Richard Haydock (fl. 1605) was an English physician. He had the first recorded use of the term "cowlick" when he used it in his translation of Gian Paolo Lomazzo: "The lockes or plaine feakes of haire called cow-lickes, are made turning upwards."

==Biography==
Haydock was born at Grewel in Hampshire. He was educated at Winchester College, and on 12 July 1588 matriculated at New College, Oxford, of which he was elected a fellow in 1590; he graduated B.A. 16 January 1592, proceeded M.A. 31 October 1595, and M.B. 14 June 1601 (Oxford Univ. Reg. vol. ii. pt. ii. p. 165, pt. iii. p. 169, Oxford Hist. Soc.) He travelled for some time on the continent, whence he returned to Oxford to study physic. In 1605 he left the university and settled in Salisbury, where he practised as a physician for many years. Arthur Wilson (Hist. of Great Britain, ed. 1653, p. 111) says that Haydock used to see visions in the night; that he would select a text in his sleep, and discourse on it in spite of pinchings, generally denouncing the pope and high church practices. He was summoned to court to exhibit his powers before the king, when he acknowledged himself an impostor, and, after a public recantation, was pardoned by the king, who offered him preferment in the church. Haydock did not, however, take orders, ‘but lived always a physician of good repute at Salisbury, and, retiring for a time to London, died, and was buried there, a little before the grand rebellion broke out’ (Wood).

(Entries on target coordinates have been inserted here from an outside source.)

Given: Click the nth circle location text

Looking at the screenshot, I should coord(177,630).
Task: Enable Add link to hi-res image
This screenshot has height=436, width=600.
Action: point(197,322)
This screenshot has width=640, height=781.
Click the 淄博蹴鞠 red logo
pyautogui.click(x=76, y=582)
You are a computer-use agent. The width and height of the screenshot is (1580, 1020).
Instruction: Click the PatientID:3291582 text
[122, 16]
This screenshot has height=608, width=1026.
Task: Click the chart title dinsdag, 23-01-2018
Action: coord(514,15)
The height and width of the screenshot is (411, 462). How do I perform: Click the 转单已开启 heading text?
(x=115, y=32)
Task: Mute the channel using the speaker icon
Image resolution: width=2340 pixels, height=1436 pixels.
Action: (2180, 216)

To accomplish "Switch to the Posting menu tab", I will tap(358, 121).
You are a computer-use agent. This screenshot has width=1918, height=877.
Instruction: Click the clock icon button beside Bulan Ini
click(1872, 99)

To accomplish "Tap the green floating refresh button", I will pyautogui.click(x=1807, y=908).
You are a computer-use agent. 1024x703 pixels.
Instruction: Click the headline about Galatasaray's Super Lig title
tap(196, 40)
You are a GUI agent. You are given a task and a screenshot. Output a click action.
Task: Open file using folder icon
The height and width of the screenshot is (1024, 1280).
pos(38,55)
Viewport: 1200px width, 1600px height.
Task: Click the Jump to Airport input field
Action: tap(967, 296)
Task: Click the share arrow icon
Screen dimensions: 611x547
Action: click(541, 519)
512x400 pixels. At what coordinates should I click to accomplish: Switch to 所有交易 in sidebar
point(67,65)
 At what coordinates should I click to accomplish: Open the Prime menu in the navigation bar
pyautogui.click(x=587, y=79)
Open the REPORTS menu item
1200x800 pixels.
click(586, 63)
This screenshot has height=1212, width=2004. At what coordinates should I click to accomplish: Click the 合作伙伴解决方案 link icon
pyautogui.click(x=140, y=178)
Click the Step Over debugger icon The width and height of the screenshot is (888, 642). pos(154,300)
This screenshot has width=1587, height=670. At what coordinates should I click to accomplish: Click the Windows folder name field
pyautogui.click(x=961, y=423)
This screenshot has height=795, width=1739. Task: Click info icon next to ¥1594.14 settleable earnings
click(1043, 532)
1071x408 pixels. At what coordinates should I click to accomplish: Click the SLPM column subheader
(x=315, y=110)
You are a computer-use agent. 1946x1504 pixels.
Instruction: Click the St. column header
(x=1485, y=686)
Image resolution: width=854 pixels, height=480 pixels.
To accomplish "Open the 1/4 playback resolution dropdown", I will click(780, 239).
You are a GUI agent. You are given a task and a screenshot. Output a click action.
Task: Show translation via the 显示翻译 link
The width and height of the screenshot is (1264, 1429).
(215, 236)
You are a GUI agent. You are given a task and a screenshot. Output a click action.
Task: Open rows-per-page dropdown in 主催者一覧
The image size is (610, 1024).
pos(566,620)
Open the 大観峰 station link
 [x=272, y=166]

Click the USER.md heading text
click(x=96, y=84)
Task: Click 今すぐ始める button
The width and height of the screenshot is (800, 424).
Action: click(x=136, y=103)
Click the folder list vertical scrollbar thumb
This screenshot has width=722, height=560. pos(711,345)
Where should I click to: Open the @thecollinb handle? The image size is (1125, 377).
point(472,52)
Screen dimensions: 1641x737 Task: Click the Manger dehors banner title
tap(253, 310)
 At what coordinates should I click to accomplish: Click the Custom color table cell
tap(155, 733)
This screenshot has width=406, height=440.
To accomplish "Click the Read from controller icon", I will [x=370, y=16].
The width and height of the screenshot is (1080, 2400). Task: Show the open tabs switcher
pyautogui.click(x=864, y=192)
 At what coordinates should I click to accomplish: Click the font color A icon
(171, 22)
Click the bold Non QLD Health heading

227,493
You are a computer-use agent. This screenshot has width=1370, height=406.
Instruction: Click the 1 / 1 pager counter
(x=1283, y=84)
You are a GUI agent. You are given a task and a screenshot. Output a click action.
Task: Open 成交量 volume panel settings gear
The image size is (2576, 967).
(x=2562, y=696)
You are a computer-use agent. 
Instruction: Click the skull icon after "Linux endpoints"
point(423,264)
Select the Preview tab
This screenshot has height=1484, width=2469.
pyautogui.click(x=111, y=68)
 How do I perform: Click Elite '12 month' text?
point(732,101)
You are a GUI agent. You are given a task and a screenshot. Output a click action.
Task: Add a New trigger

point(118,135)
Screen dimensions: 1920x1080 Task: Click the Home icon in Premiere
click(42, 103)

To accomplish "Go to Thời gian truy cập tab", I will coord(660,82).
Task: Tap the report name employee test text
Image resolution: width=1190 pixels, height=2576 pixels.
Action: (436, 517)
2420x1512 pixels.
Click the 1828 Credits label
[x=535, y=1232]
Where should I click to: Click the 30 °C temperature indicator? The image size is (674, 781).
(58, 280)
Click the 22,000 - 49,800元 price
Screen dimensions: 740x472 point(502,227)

Haydock's only publication is ‘A Tracte containing the Artes of curious Paintinge, Carvinge, and Buildinge, written first in Italian by Gian Paolo Lomazzo, painter of Milan, and Englished by R. H., student in Physik,’ Oxford, 1598, fol. It is dedicated to Thomas Bodley, esq., the founder of Oxford's ‘Pambiblion, or Temple to all the Muses.’